Jak twierdzi znany obrońca pamięci o kresowym ludobójstwie, władze Polski ciągle pozostają bierne w tej sprawie.

W swoim komentarzu dla portalu Onet ks. Tadeusz Isakowicz-Zaleski pisze o liście otwartym „bardzo wielu organizacji kresowych, wspieranych przez środowiska patriotyczne” do wicepremiera i ministra kultury Piotra Glińskiego. w którym prosili go o wywarcie presji na stronie ukraińskiej by lwy jakie wróciły na cmentarz Obrońców Lwowa odtworzyć z pełną pieczołowitością, to znaczy aby na ich tarcze wróciły dewizy „Zawsze wierny” i „Tobie Polsko”. Na jednej z tarcz herbowych przedstawione były poza tym godło Polski i herb Lwowa. W imieniu wicpremiera na list środowisk kreoswych odpowiedział sekretarz stanu w Ministerstwie Kultury i Dziedzictwa Narodowego Jarosław Sellin. Obiecł, „że nie zaprzestaniemy starań o to, by ten tak ważny dla Polaków w kraju i poza granicami cmentarz, został odtworzony w swojej historycznej postaci…”. Polscy oficjele mają do tej pory używać rzeczywistej nazwy nekropolii, który jest Cmentarzem Obrońców Lwowa, nie zaś nazwy zwyczajowej – Cmentarz Orląt. 

„Absolutnie nie podzielamy optymistycznej opinii Pana Jarosława Sellina, iż sytuacja wewnątrz-ukraińska jest bardziej pozytywna dla strony polskiej niż 10 lat temu’ – ks. Isakowicz-Zaleski odpowiada Sellinowi – „Przypominamy oczywisty fakt, że w ciągu ostatnich dwóch lat lawinowo wzrosła na terenie Ukrainy liczba pomników i upamiętnień poświęconych zbrodniarzom wojennym i ludobójcom narodu polskiego (np. Stepan Bandera, Roman Szuchewycz, Petro Diaczenko i wielu innych), co zupełnie uniemożliwia w naszej ocenie jakiekolwiek ułożenie pozytywnych stosunków dobrosąsiedzkich”. 

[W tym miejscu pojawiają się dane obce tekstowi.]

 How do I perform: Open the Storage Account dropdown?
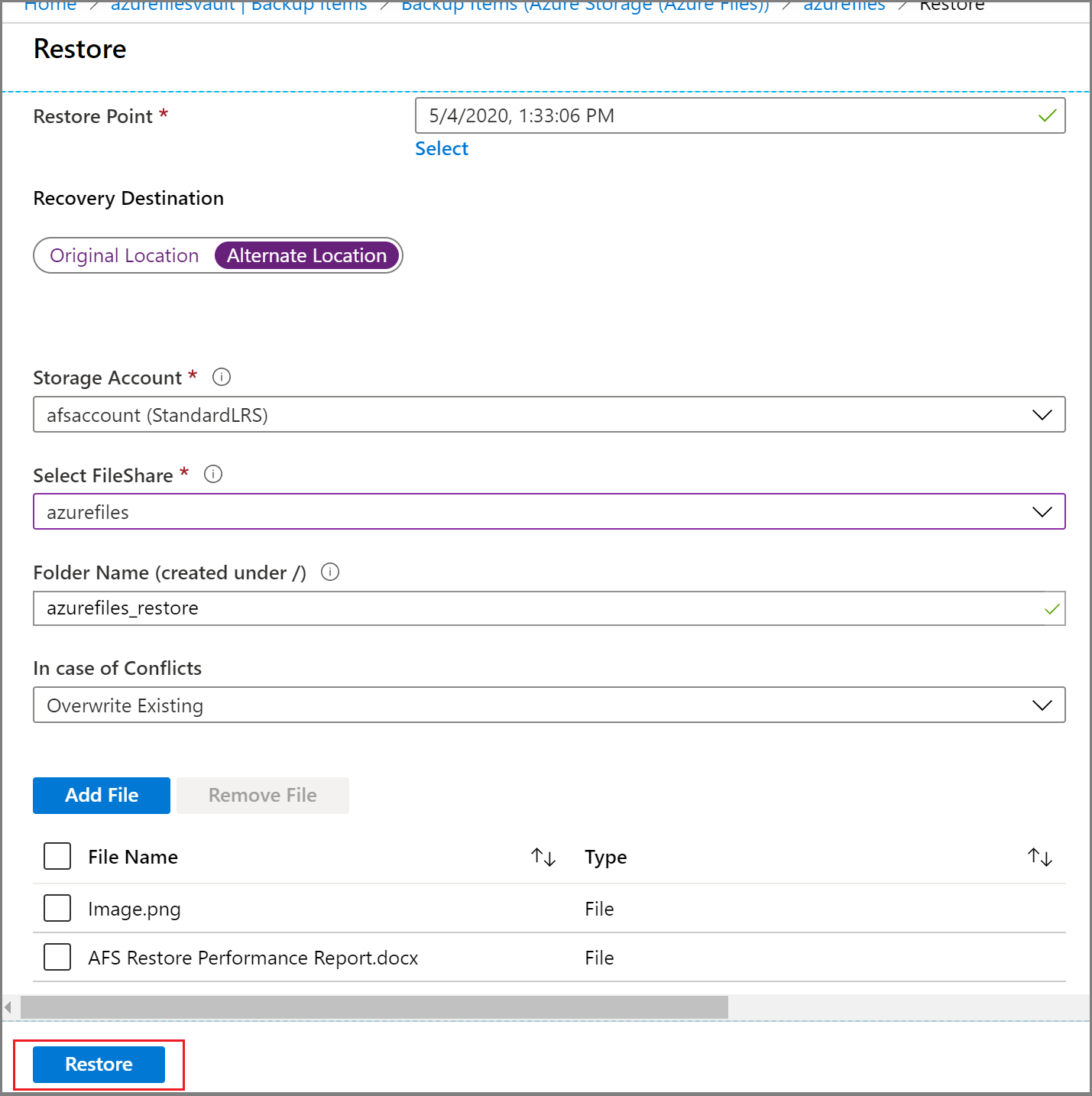1042,414
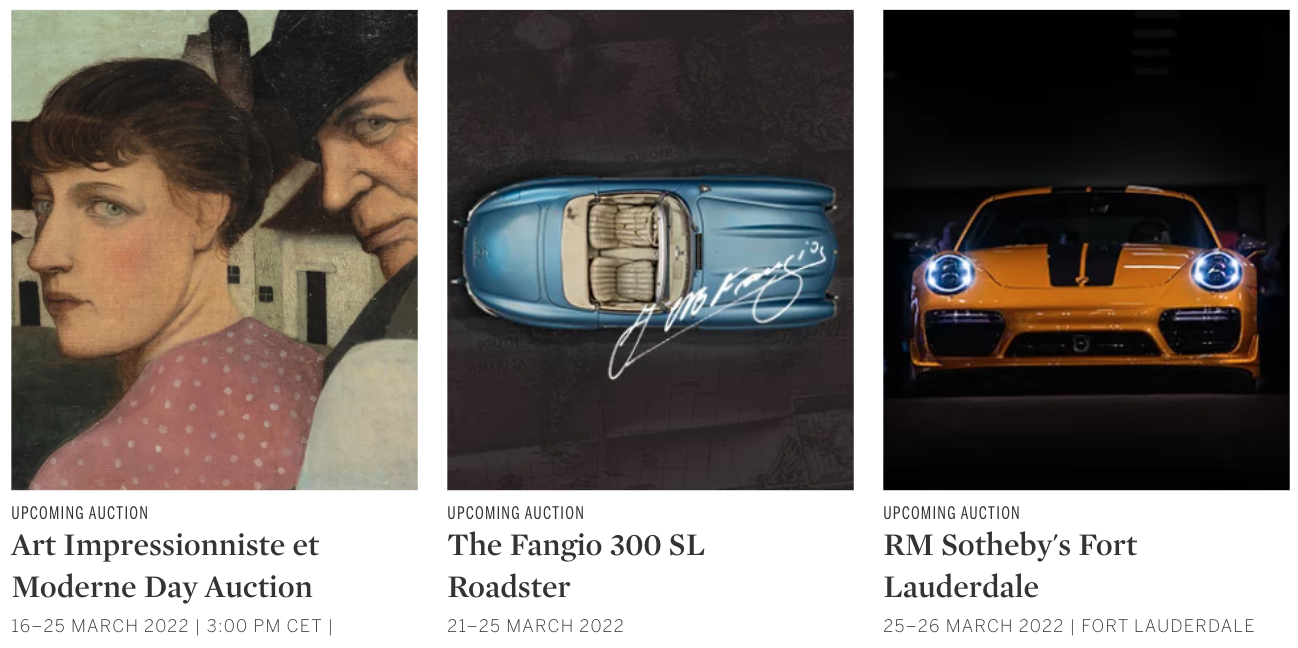Click the Porsche's left glowing headlight
Screen dimensions: 1298x648
(949, 273)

Kapłan przypomina przypadki wandalizmu na Cmantarzu Orląt, ale też wystapienia ukraińśkich oficjeli w sprawie polskiej historii, przypomniał w tym kontekście słowa szefa ukraińskiego Instytutu Pamięci Narodowej Wołodymyra Wiatrowycza, „który plugawi imię dwóch Cichociemnych”.

Jak ocenia ks. Isakowicz-Zaleski „mamy zatem taką oto sytuację, że Rząd RP w pełni zdaje sobie sprawę z nieprzychylnego a nawet wrogiego stosunku Ukraińców do polskich postulatów, ale nie ma żadnego planu rozwiązania tego problemu”. W tym samym czasie mamy do czynienia z przeznaczaniem „dla wrogo nastawionych Ukraińców milionów złotych pieniędzy polskich podatników”. „Brakuje nam stanowczej odpowiedzi polskiego Rządu” wobec „haniebnych” wystąpień szefa ukraińskiego IPN.

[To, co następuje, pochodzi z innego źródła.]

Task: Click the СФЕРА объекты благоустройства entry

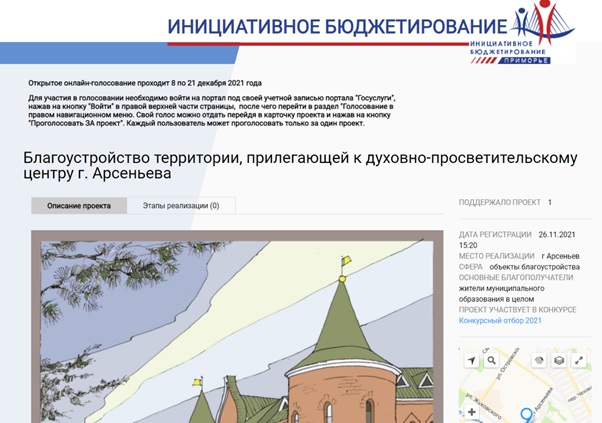Action: pyautogui.click(x=519, y=267)
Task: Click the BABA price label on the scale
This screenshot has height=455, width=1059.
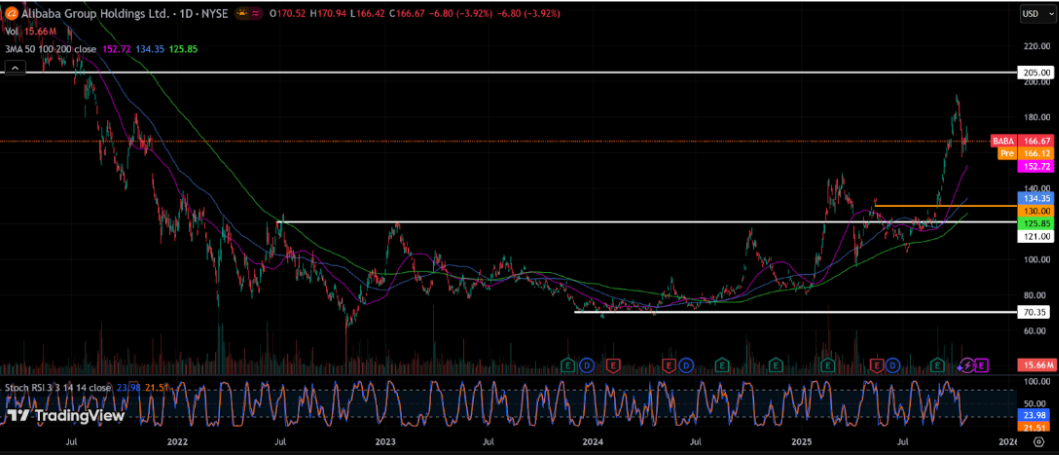Action: pos(1005,141)
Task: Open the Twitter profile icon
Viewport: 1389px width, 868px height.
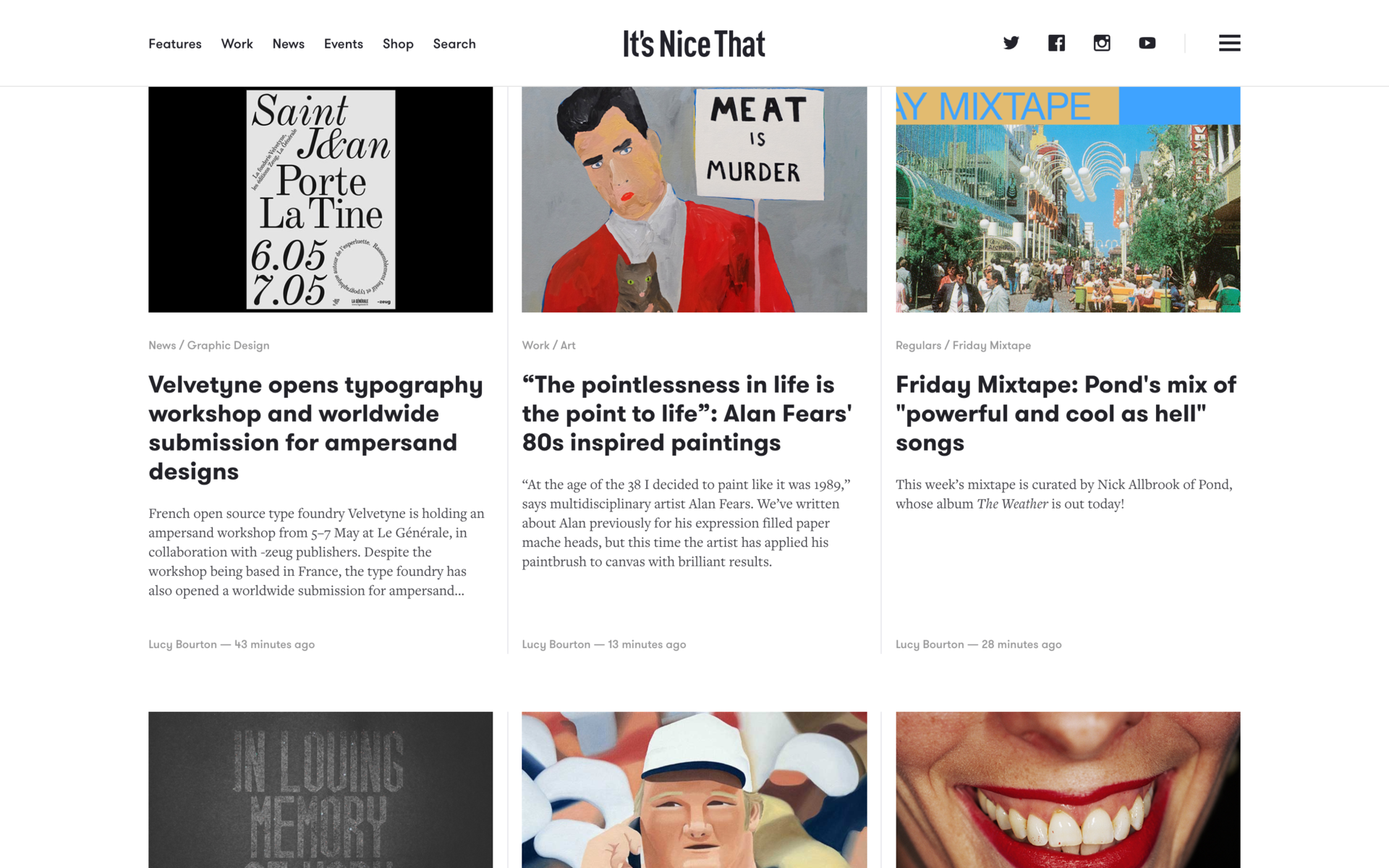Action: (1011, 43)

„Polscy politycy nie stają w prawdzie, gdy władze ukraińskie lżą polskich bohaterów czy zwykłych obywateli zamordowanych w procesie ludobójstwa dokonanego przez OUN-UPA, nie udzielają jakiegokolwiek wsparcia Polakom starającym się o ekshumację i godny pochówek krewnych zamordowanych przez banderowców” – podsumowuje stanowisko władz polskich ks. Isakowicz-Zaleski w Ministerstwie Kultury i Dziedzictwa Narodowego pisząc, że „przyznaje słuszność i solidaryzuje się ze wszystkimi postulatami naszej akcji pn. „Oddajcie Orlętom lwy”, jednak ze względu na nieprzychylny stosunek Ukraińców nic nie może zrobić i jest zupełnie obezwładnione w tej sprawie”. Jak deklaruje „Akcja pn. „Oddajcie Orlętom lwy” będzie prowadzona do ostatecznego zrealizowania wszystkich jej postulatów.”